Il y écorche sans pitié la haute société de ce 19ème siècle finissant.
Il y raconte la fuite de son personnage.
Car voilà ce dernier pressé par Eugène Mortain, son protecteur, un vieil ami de collège devenu ministre, de fuir vers Ceylan.
Notre homme, promu embryologiste, est mandaté, subventionné et propulsé vers les Indes à bord du paquebot "Saghalien".
Il y fait la rencontre de Clara, une femme étrange, mystérieuse et perverse qui va le mener jusqu'en Chine, jusqu'au jardin des supplices ...
La troisième partie, qui a fait toute la réputation de l'ouvrage, est un récit noir de sauvagerie et rouge du sang qui y est versé.
C'est un long, long, long descriptif de sévices, de tortures et de meurtres ...
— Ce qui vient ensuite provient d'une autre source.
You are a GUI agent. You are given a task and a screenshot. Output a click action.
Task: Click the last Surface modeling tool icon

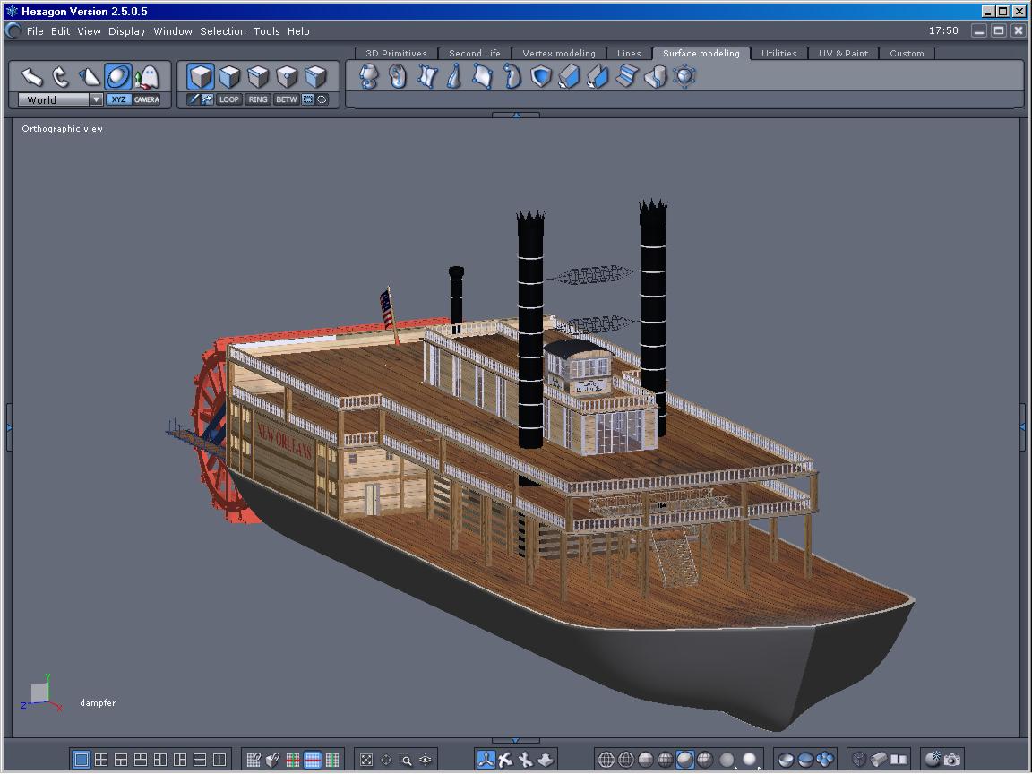684,77
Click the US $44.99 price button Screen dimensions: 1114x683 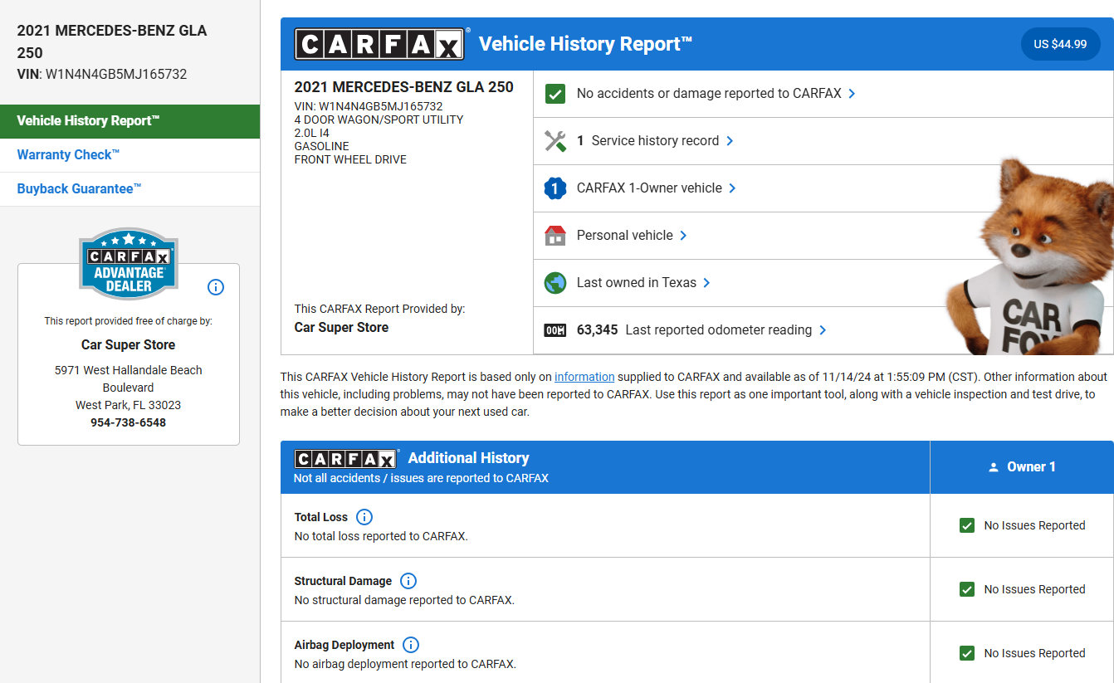click(1059, 45)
André de Lorde et Pierre Chaine, en 1922, l'ont adapté sur la scène du Grand-Guignol, le théâtre de toutes les peurs de la Belle-Époque.
C'est dire !
"Le jardin des supplices", au final, est un ouvrage dur et extrêmement dérangeant.
Octave Mirbeau y fait preuve d'audace, d'outrance et de provocation.
Pourtant le livre est un pur morceau d'intelligence finement ciselé.
Mais il n'est pas pour tous.
Quelques âmes sensibles devront s'abstenir ...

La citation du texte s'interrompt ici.